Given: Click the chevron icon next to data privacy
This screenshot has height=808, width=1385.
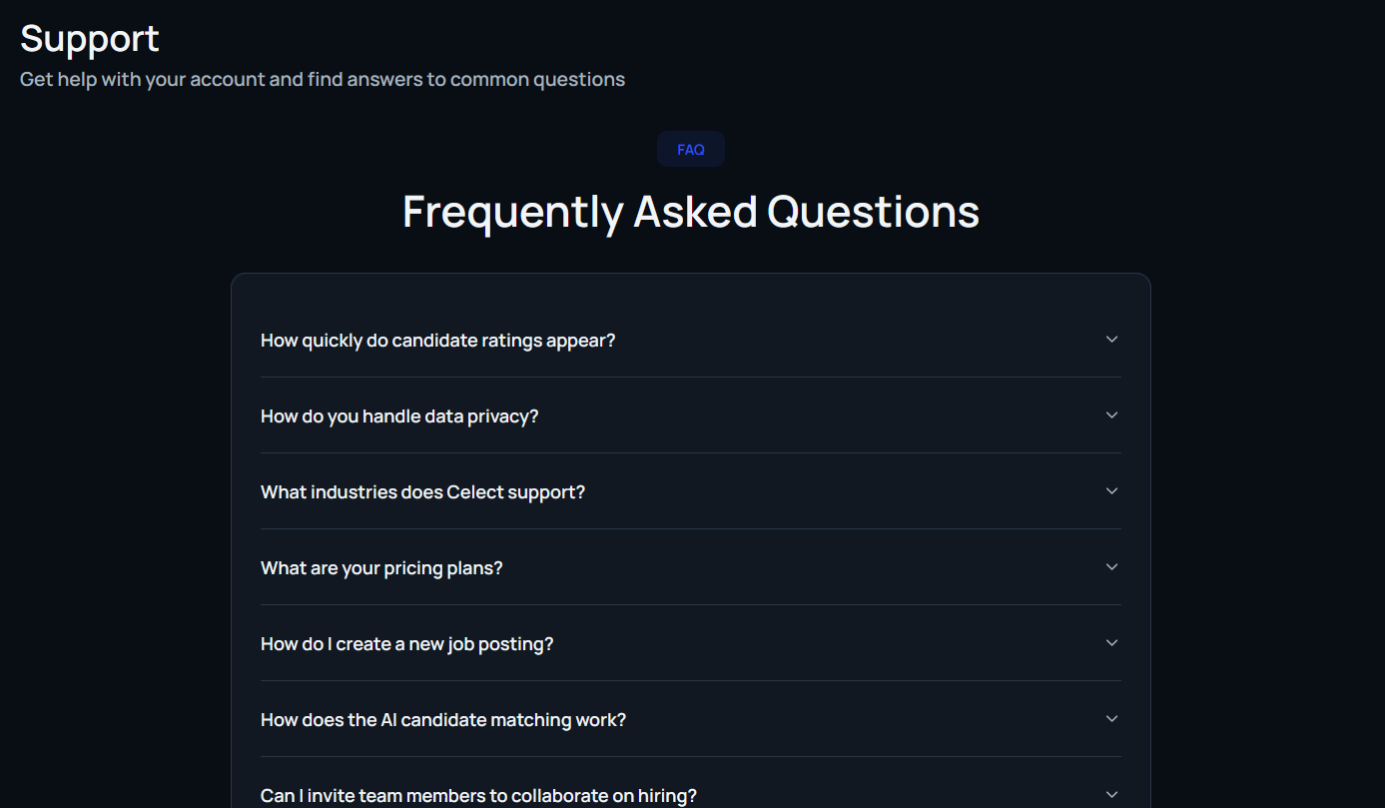Looking at the screenshot, I should [1111, 415].
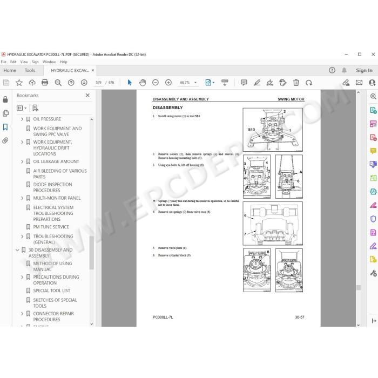Open the zoom percentage dropdown
The height and width of the screenshot is (378, 378).
[x=195, y=83]

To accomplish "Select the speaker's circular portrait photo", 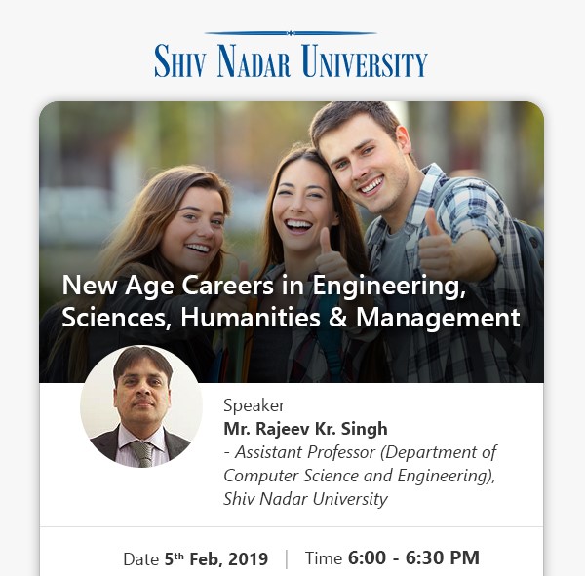I will tap(141, 406).
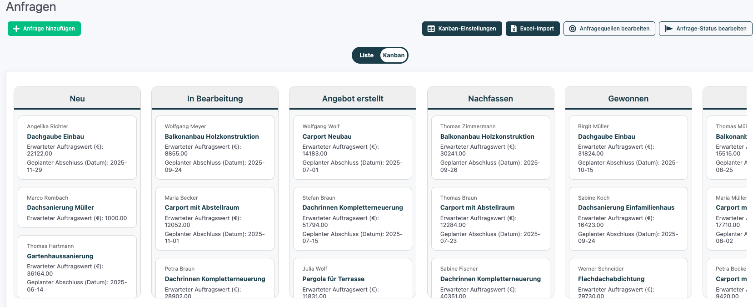Open Anfrage-Status bearbeiten

tap(706, 29)
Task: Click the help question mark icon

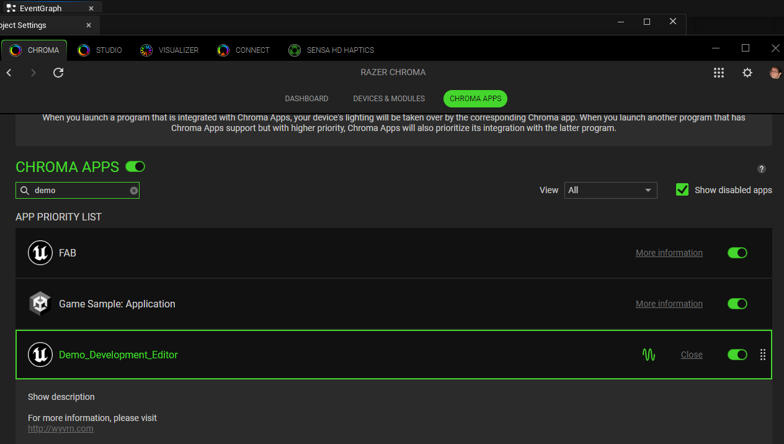Action: (762, 169)
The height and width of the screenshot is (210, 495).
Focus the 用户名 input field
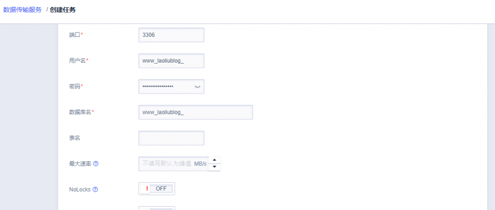[172, 61]
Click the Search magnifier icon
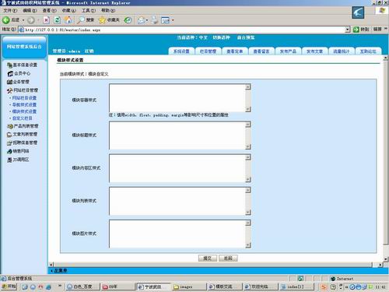This screenshot has height=292, width=389. tap(81, 20)
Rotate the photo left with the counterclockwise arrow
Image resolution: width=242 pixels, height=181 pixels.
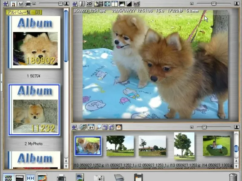pos(105,127)
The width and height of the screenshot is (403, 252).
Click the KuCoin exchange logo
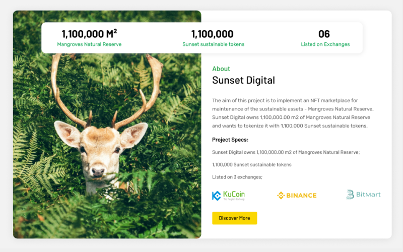[228, 195]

EXERCISE
Each line from the one containing "Image resolution: width=242" to the final line of the data must be printed exactly, both included, with nothing else and no pictures.

WRITTEN RESPONSE
Image resolution: width=242 pixels, height=181 pixels.
pos(105,127)
The width and height of the screenshot is (403, 252).
Click the KuCoin exchange logo
[228, 195]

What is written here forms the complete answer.